Loi « habitat dégradé » : la création d’un nouvel emprunt collectif !

Ce qui ne devait être qu’une loi concernant la prévention et le redressement des copropriétés en difficulté est finalement un texte bien plus ambitieux, affectant l’habitat dégradé de manière générale, et ayant des incidences jusqu’au sein des rapports locatifs. Parmi les principales mesures affectant le droit de la copropriété, on notera la création d’un nouvel emprunt à souscription collective. Nous reviendrons sur les autres modifications apportées par la loi « Habitat dégradé » dans les prochains numéros de Copropriétaires.

Loi n° 2024-322 du 9 avril 2024 visant à l’accélération et à la simplification de la rénovation de l’habitat dégradé et des grandes opérations d’aménagement.

De la souscription individuelle à la souscription collective

A L’heure actuelle, l’assemblée générale peut voter la souscription d’un emprunt au nom du syndicat, mais sa mise en place est strictement encadrée. En effet, l’article 26-4 de la loi du 10 juillet 1965 précise :

« L’assemblée générale ne peut, sauf à l’unanimité des voix des copropriétaires, décider la souscription d’un emprunt ou nom du syndicat des copropriétaires pour le financement soit de travaux régulièrement votés concernant les parties communes ou de travaux d’intérêt collectif sur parties privatives régulièrement votés, soit des actes d’acquisition conformes à l’objet du syndicat et régulièrement votés. »

* Consigne
Répondez à ces questions d'après l'article sur la loi « Habitat dégradé » :
1. De quelle date est la loi n° 2024-322 ?
2. Quelle nouvelle mesure touchant le droit de la copropriété l'article met-il en avant ?
3. Quel article de la loi du 10 juillet 1965 encadre l'emprunt voté au nom du syndicat ?

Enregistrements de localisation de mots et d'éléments
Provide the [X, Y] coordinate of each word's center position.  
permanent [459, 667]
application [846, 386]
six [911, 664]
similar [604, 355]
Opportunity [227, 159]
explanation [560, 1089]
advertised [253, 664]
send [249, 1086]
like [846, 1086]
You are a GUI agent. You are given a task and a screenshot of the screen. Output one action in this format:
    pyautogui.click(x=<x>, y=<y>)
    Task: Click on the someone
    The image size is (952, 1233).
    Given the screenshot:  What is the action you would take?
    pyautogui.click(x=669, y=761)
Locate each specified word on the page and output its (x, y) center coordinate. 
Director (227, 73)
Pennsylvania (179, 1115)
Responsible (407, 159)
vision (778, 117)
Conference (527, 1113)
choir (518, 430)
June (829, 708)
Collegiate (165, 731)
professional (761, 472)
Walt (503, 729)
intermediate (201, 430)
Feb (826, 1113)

* Réponse
1. Du 9 avril 2024.
2. La création d'un nouvel emprunt à souscription collective.
3. L'article 26-4.